» Task instructions: Convert the listing below into a numbered list with one entry per line, leaving out blank lines.
Top of Supplied material
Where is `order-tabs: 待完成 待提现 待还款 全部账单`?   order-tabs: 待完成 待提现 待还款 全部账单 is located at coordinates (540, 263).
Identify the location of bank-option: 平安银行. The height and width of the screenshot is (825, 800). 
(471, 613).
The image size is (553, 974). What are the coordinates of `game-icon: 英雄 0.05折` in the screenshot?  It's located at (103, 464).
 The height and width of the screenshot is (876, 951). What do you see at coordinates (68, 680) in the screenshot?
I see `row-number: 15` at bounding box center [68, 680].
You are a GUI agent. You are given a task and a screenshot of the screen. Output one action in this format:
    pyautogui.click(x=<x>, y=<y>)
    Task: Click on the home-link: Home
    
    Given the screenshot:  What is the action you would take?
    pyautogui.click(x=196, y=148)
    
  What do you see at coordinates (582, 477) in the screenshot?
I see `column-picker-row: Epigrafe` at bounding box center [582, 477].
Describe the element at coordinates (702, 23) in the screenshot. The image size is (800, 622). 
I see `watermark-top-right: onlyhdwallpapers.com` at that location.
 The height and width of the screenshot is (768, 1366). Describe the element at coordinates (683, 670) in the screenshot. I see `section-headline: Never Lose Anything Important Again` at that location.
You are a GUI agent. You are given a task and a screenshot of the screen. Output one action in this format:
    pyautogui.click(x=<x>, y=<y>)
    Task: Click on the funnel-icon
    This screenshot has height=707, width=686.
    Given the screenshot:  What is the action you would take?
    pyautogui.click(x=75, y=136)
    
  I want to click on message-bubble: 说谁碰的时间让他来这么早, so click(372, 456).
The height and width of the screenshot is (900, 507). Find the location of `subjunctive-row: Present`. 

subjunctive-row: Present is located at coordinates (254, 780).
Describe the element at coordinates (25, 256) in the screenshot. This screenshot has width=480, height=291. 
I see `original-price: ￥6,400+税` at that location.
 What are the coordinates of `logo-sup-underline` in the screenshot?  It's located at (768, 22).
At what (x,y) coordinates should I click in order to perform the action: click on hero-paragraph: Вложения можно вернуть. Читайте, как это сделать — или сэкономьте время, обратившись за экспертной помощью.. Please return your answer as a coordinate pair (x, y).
Bottom of Supplied material
» Reply to the task:
1. Where is `order-tabs: 待完成 待提现 待还款 全部账单`?   order-tabs: 待完成 待提现 待还款 全部账单 is located at coordinates (540, 263).
2. Identify the location of bank-option: 平安银行. The height and width of the screenshot is (825, 800). 
3. (471, 613).
4. The image size is (553, 974). What are the coordinates of `game-icon: 英雄 0.05折` in the screenshot?  It's located at (103, 464).
5.  The height and width of the screenshot is (876, 951). What do you see at coordinates (68, 680) in the screenshot?
6. I see `row-number: 15` at bounding box center [68, 680].
7. You are a GUI agent. You are given a task and a screenshot of the screen. Output one action in this format:
8.     pyautogui.click(x=<x>, y=<y>)
9.     Task: Click on the home-link: Home
10.     Given the screenshot:  What is the action you would take?
11.     pyautogui.click(x=196, y=148)
12.   What do you see at coordinates (582, 477) in the screenshot?
13. I see `column-picker-row: Epigrafe` at bounding box center [582, 477].
14. Describe the element at coordinates (702, 23) in the screenshot. The image size is (800, 622). 
15. I see `watermark-top-right: onlyhdwallpapers.com` at that location.
16.  The height and width of the screenshot is (768, 1366). Describe the element at coordinates (683, 670) in the screenshot. I see `section-headline: Never Lose Anything Important Again` at that location.
17. You are a GUI agent. You are given a task and a screenshot of the screen. Output one action in this format:
18.     pyautogui.click(x=<x>, y=<y>)
19.     Task: Click on the funnel-icon
20.     This screenshot has height=707, width=686.
21.     Given the screenshot:  What is the action you would take?
22.     pyautogui.click(x=75, y=136)
23.   I want to click on message-bubble: 说谁碰的时间让他来这么早, so click(372, 456).
24. The height and width of the screenshot is (900, 507). Find the location of `subjunctive-row: Present`. 
25. subjunctive-row: Present is located at coordinates (254, 780).
26. Describe the element at coordinates (25, 256) in the screenshot. This screenshot has width=480, height=291. 
27. I see `original-price: ￥6,400+税` at that location.
28.  What are the coordinates of `logo-sup-underline` in the screenshot?  It's located at (768, 22).
29. At what (x,y) coordinates should I click in order to perform the action: click on hero-paragraph: Вложения можно вернуть. Читайте, как это сделать — или сэкономьте время, обратившись за экспертной помощью.. Please return your answer as a coordinate pair (x, y).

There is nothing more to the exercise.